Discussion in 'Discuss Sexual Abuse' started by Nicolette, Nov 13, 2010.

  1. Nicolette

    Nicolette Here In Spirit

    I found the following article and I thought it was worth sharing:

    Each individual victim of sexual assault has their own personal and private experience. The way they respond to the assault is determined by a multitude of factors. However, just as there are common patterns of sexual assault, there are common responses to sexual assault. These responses will be experienced by most victim/survivors at some point in time.

    Powerlessness and loss of control

    "I feel so helpless. Will I ever be in control again?"​
    All forms of sexual violation involve a wrestling of power from the victim.

    Emotional numbness

    "I feel so numb. Why am I so calm? Why can't I cry?"​
    After an assault has occurred, many victims experience periods of emotional numbness which is a shock response. This response is often misinterpreted by those around them. For example, it may be taken as an indication that they are in control of the situation, are calm and relatively unharmed, or even that they are fabricating their experience of the assault. However, emotional numbness is not an uncommon reaction to severe trauma. It should be interpreted as a victim's 'front line' defence against the overwhelming reality that they have been sexually assaulted.

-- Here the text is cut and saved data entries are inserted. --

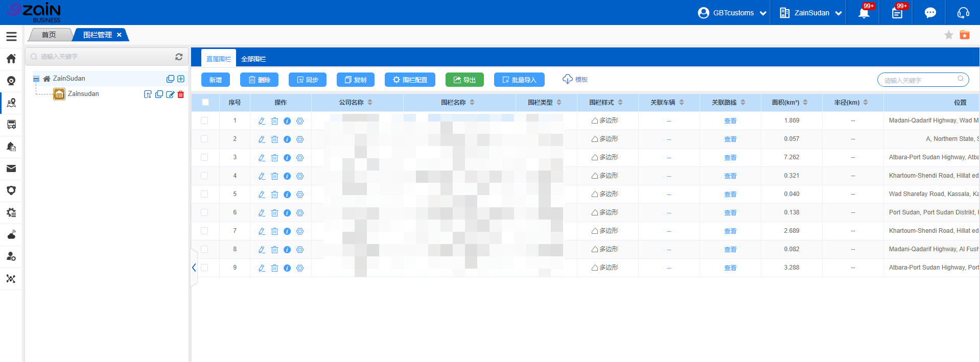Click the green 导出 export button
980x362 pixels.
[464, 80]
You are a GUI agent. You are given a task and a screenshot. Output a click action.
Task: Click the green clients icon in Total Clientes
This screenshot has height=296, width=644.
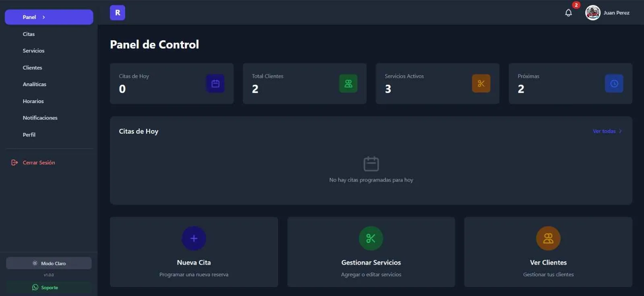coord(348,84)
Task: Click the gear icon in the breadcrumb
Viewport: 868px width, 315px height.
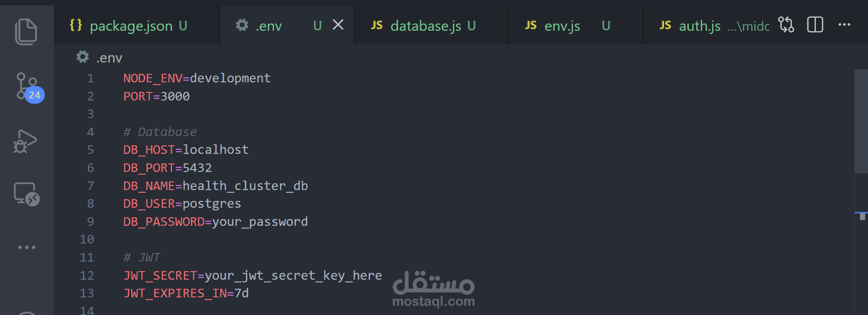Action: click(82, 57)
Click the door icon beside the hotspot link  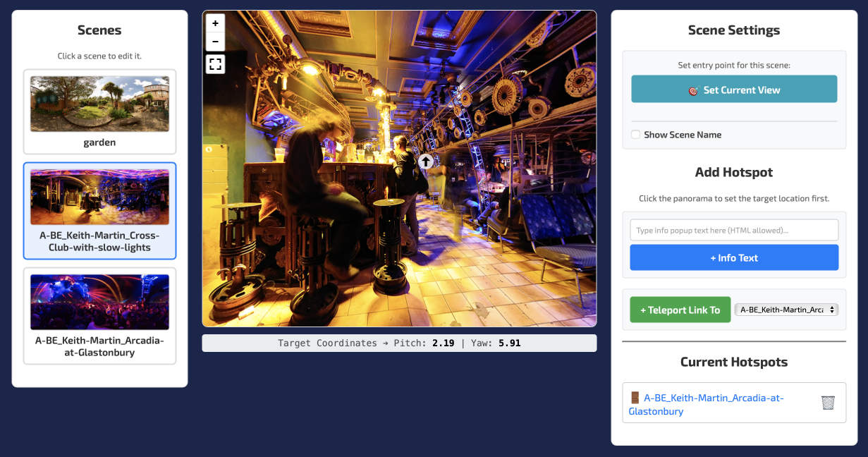click(x=635, y=398)
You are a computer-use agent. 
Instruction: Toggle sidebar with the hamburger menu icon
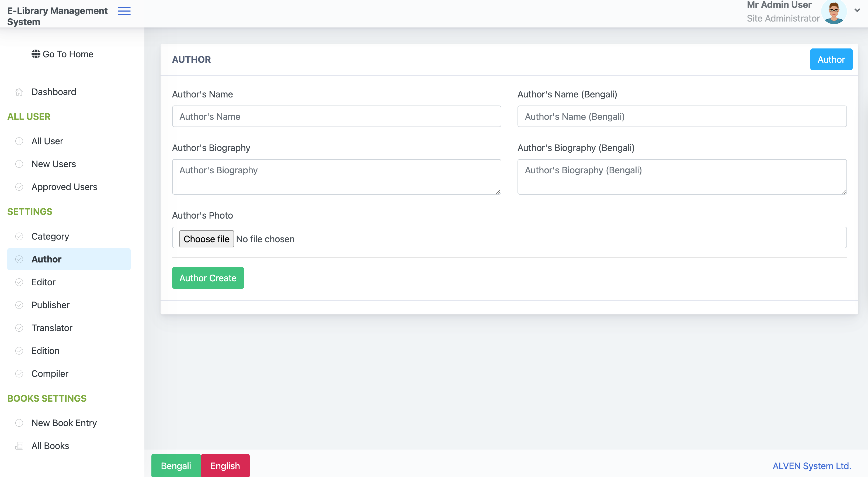click(x=124, y=11)
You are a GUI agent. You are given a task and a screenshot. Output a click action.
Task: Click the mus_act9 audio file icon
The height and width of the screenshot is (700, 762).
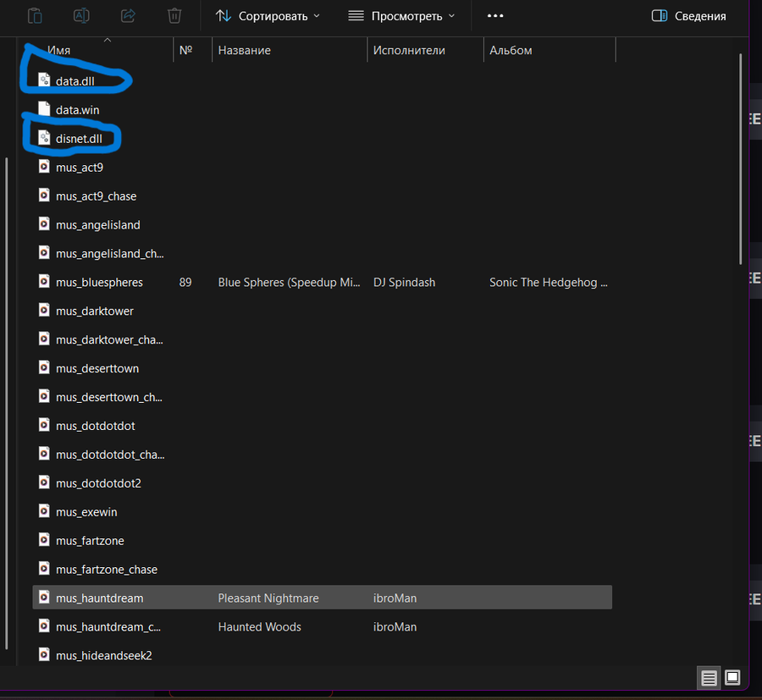pyautogui.click(x=45, y=167)
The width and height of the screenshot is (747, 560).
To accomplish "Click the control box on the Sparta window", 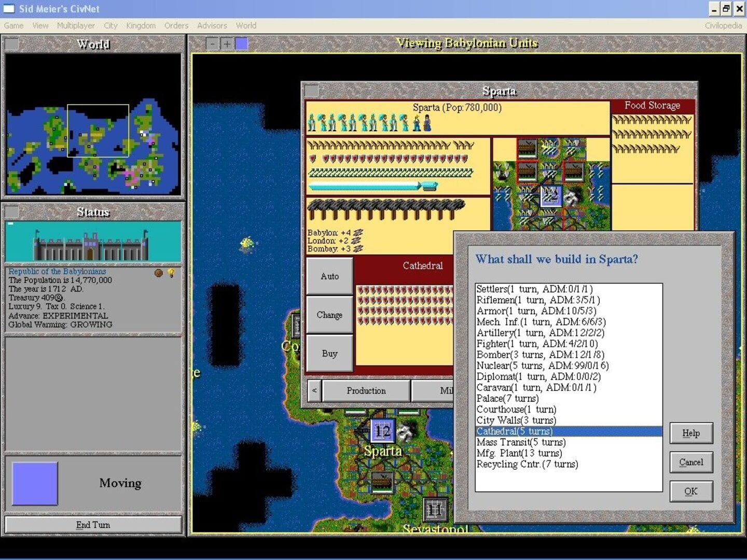I will pos(312,89).
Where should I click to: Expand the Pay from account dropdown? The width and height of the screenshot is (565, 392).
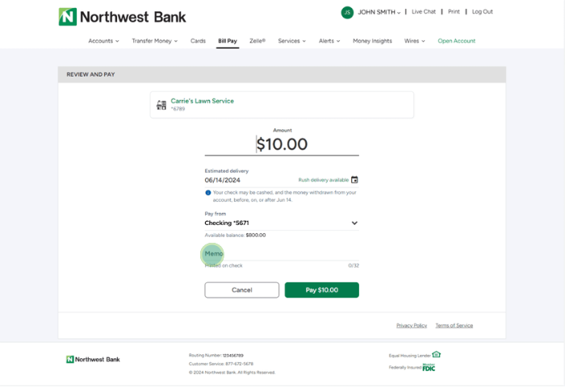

    "Was it really sexual assault? I'm okay. I'll be alright."​
    Following the initial shock of the assault, or even months later, a victim may deny to others or to themselves that they have been assaulted. They try to suppress the memory of what has happened in an attempt to regain the previous stability of their lives. Denial also plays a part in the ranking of types of sexual assault. For instance, some victims may feel that if the offender did not penetrate them they were not sexually assaulted, or alternatively, if the offender did not ejaculate then it was not as bad etc. It must be remembered that sexual assault exists on a continuum and that all forms of sexual harassment and violation are experienced as threatening and can have devastating consequences for the victim.

    Disturbed sleep

    Survivors of sexual assault often experience sleepless nights and/or nightmares. The nightmare may involve reliving the assault/s which indicates that they have unresolved issues pertaining to the assault. As the healing process continues, the nightmares or sleepless nights will become less frequent.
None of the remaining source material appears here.